電車内に増設された全国交通系ICカードの読み取り装置

  導入費、富山市が全額負担 

 富山地方鉄道(富山市)は10日から、Suica(スイカ)やICOCA(イコカ)など全国交通系ICカードの利用を始める。これまで使えなかった全国系カードで市内電車の運賃が支払えるようになるが、富山地鉄のICカード「えこまいか」「パスカ」を使うと運賃は1回180円に割り引かれるのに対し、全国系は通常料金(210円)のまま。市が導入費を負担した公費事業ながら、一部の利用者だけが恩恵を受ける「二重運賃」に「分かりにくい」と批判も出そうだ。

 新たに対応するのは10種類のICカード。あいの風とやま鉄道(富山市)が導入する「イコカ」を持つ県民や県外の観光客らが日頃使うカードで運賃を支払えるメリットがある。

 ただ「イコカ」などの利用者の運賃は割引対象外となる。運賃差を知らず「カードなら割引額」と勘違いしたまま利用を続けるケースもあるとみられる。

 富山地鉄は「えこまいか」と「パスカ」の利用者のみ割引運賃を適用することについて「多くの人に乗車してもらいたい」(広報担当者)との考えからという。全国系カードを割引対象外とした理由については、料金を均一にした場合、利用範囲が富山に限られる「えこまいか」などは使われなくなる恐れがあり、運賃差を設けることにしたと説明した。

 担当者は自社カードの発行枚数は「非公開」とし「自社カードはシステムを改修したばかり。残しておきたい」と話した。

 同社は6日までに市内電車内に全国系カードの読み取り装置を増設したが、電車に乗り慣れない利用者は二つの装置のいずれを使うのか迷いそうだ。

 市民からは「えこまいかもスイカも同じICカード。全額公費でシステムを改修したのに、一部の市民しか割引運賃の恩恵を受けられないのは公平性に欠ける」との声もある。

 初年度7900万円、来年度も維持費負担

 全国系の導入は、富山地鉄と富山市、JR西日本の連携で実現し、北陸の私鉄では初めて。旅行前の観光客から「スイカやイコカは使えますか」といった問い合わせが相次ぎ、市が「観光客の利便性を向上させたい」として導入費の7900万円を全額負担する。来年度以降も維持管理費を負担する方向で、富山地鉄などと金額を協議中という。

 市交通政策課の担当者は全国系の運賃割引を見送った理由について「運賃が実質高いのではなく、通常料金を支払っていると理解してほしい。小銭を使わずに済む利点がある」としている。

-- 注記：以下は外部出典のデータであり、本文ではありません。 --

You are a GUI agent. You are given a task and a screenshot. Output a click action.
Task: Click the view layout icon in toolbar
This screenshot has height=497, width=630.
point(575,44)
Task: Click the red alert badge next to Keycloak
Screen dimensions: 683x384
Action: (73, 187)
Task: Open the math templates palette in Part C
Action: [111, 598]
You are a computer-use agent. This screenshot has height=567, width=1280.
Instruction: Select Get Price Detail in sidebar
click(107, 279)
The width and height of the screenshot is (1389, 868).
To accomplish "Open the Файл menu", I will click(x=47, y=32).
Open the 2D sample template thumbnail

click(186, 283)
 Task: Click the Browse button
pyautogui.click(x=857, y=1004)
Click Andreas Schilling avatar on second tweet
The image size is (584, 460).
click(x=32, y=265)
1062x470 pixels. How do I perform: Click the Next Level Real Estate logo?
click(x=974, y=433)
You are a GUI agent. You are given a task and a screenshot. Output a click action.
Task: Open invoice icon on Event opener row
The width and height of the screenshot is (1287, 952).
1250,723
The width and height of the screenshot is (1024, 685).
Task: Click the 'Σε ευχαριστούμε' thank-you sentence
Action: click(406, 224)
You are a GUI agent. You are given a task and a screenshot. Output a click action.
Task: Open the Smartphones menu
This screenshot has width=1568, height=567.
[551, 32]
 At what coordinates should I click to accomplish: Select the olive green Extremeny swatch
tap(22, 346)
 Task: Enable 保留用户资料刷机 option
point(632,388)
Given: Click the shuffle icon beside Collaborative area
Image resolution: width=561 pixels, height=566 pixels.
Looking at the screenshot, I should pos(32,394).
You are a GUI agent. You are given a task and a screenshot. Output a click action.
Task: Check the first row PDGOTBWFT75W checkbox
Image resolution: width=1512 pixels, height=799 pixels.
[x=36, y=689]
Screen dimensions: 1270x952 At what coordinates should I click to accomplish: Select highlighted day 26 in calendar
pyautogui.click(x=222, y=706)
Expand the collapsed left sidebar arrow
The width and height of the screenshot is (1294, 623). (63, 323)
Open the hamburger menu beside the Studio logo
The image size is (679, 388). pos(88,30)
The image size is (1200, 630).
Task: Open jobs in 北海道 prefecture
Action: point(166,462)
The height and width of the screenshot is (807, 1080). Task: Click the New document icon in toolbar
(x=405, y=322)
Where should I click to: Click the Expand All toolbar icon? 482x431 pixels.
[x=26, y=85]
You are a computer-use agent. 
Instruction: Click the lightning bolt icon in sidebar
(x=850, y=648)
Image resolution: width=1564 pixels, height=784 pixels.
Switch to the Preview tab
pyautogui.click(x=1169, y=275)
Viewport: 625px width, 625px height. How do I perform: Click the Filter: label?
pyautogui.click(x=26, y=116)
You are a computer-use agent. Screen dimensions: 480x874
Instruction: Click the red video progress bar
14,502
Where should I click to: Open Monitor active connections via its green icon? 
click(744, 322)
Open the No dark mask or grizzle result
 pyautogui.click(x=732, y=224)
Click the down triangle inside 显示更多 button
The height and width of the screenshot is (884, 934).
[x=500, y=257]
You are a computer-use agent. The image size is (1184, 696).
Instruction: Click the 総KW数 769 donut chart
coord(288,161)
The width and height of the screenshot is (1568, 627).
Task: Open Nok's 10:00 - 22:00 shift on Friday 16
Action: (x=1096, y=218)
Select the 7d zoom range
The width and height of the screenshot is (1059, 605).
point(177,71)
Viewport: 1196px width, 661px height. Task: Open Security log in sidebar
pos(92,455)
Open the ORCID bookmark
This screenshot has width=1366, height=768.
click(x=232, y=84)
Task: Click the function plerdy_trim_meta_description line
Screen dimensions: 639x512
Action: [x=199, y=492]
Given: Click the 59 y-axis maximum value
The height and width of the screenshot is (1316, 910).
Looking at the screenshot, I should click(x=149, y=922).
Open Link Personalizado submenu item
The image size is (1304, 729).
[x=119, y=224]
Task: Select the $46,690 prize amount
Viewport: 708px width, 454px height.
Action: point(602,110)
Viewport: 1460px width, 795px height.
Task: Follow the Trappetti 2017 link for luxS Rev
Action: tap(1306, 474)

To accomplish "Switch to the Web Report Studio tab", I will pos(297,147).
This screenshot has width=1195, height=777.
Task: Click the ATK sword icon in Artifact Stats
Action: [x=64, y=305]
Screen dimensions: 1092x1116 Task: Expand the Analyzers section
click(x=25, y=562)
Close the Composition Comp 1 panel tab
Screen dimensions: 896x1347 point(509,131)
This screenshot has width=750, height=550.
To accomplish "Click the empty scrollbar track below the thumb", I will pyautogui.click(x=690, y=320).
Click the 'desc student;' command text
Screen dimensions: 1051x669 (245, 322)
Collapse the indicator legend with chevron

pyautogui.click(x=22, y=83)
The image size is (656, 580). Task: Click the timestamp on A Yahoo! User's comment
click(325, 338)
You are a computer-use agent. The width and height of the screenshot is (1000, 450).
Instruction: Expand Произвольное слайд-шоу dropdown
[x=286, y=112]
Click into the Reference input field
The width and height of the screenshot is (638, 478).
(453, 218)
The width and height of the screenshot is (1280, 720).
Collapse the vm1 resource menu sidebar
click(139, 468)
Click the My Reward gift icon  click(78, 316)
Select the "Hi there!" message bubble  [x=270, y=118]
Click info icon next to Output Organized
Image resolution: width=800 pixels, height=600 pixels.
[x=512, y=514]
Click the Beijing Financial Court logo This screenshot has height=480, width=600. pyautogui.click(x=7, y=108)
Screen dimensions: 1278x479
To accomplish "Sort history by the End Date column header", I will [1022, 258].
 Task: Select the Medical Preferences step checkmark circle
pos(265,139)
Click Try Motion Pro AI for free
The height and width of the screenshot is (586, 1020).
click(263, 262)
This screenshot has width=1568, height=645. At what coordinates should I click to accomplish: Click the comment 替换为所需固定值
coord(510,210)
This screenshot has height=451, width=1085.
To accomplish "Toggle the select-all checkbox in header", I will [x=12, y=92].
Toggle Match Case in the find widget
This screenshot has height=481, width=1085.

 「公費負担、全国でも珍しい」中川富大副学長(都市政策担当)

 全国の電車などの交通政策に詳しい中川大富大副学長(都市政策担当)は、富山市が市内電車での全国系カード導入事業費を全額負担したことに関し「市が公費で電車利用の促進を先導してきた歴史があり、今回も負担したのだろう。公費負担は全国の自治体でも珍しい」と話した。

 中川氏は市が「コンパクトシティー」実現のため、旧富山ライトレール線を運営するなど電車利用の促進に努めてきたと説明した。さらにコロナ禍で落ち込んだ市電の乗客を増やすには「電車の便利さをしっかりPRする必要がある」と指摘し、利用者を拡大する工夫を重ねるよう期待した。